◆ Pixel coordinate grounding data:
◆ ◆ ◆
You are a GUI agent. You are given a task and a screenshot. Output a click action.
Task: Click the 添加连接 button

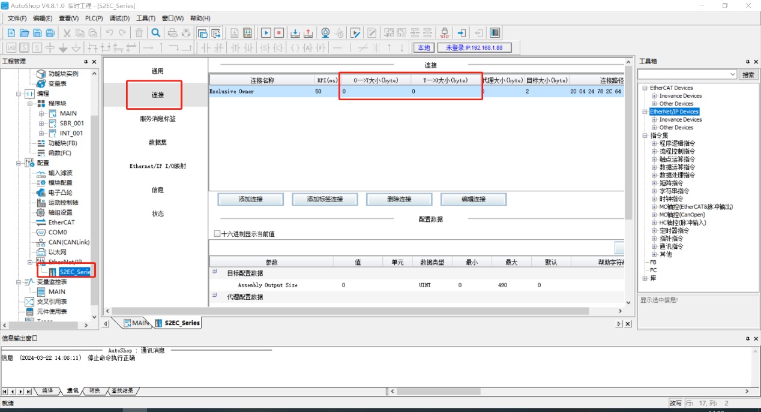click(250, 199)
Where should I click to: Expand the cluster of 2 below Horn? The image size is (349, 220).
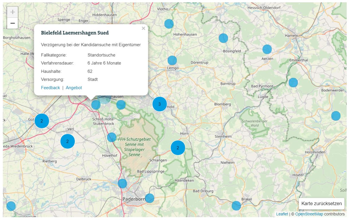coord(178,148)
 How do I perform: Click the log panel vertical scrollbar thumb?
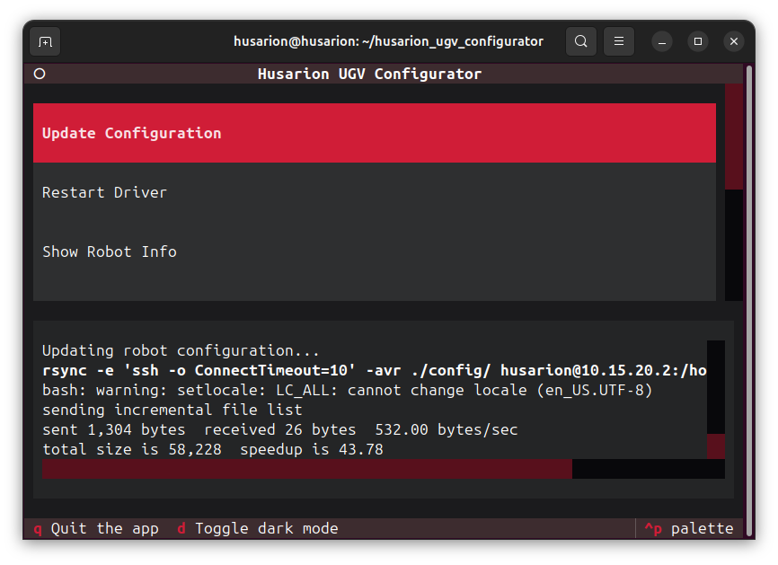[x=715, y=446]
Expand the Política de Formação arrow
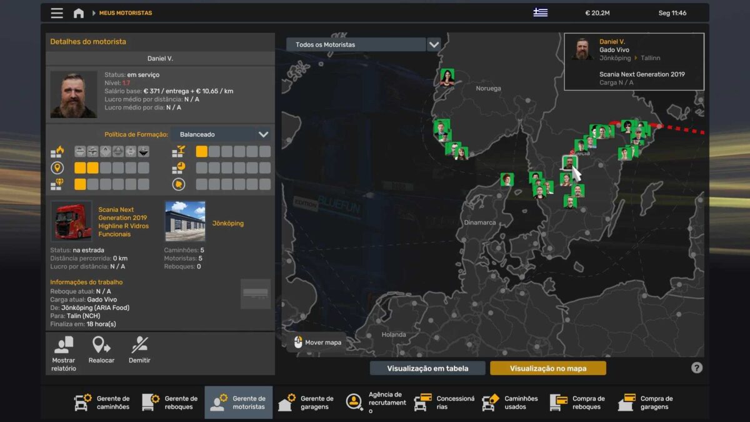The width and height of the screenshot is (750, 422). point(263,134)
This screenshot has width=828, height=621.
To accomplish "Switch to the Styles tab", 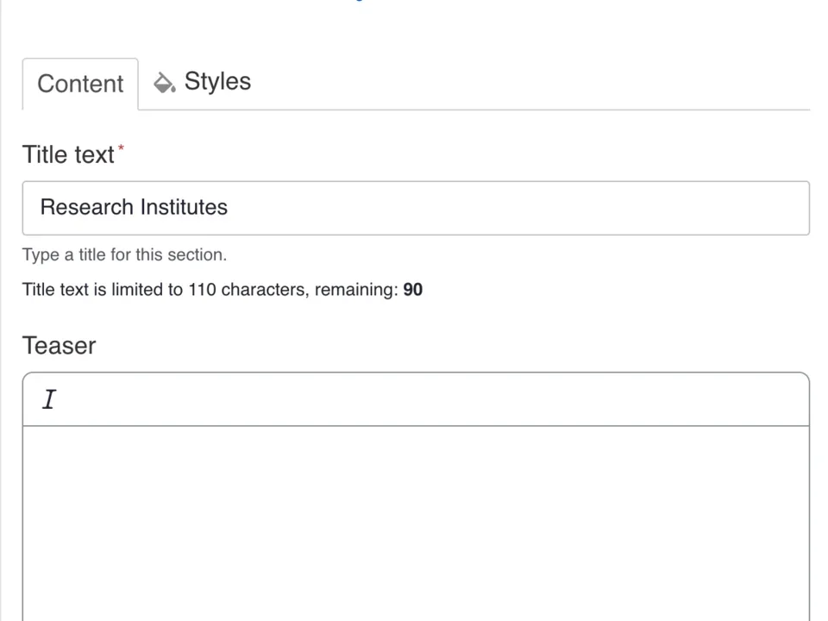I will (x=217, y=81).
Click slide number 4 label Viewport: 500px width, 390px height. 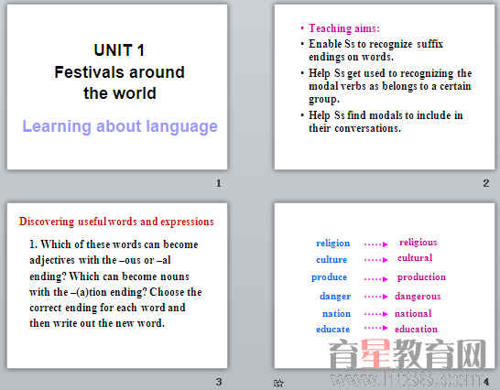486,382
◆ ◆ ◆
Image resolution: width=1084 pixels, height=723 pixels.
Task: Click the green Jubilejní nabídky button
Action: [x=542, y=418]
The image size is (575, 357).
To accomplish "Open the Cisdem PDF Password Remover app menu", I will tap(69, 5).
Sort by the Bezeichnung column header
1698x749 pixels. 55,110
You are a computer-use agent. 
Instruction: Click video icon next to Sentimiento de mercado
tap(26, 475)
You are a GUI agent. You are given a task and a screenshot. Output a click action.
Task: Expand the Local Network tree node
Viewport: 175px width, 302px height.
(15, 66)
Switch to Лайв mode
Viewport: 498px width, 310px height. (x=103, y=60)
◆ ◆ ◆
◆ To do:
The lines to copy exactly start with the line above that has "Where should I" and go on through the line that has "This screenshot has width=828, height=621."; please include both, add nothing else, and omit the pictures.

◆ Worked solution:
Where should I click to: Expand the cluster of 2 below Horn? The image size is (349, 220).
coord(178,148)
 How do I perform: Click the log panel vertical scrollbar thumb?
[x=715, y=446]
Expand the Política de Formação arrow
The width and height of the screenshot is (750, 422). point(263,134)
This screenshot has width=828, height=621.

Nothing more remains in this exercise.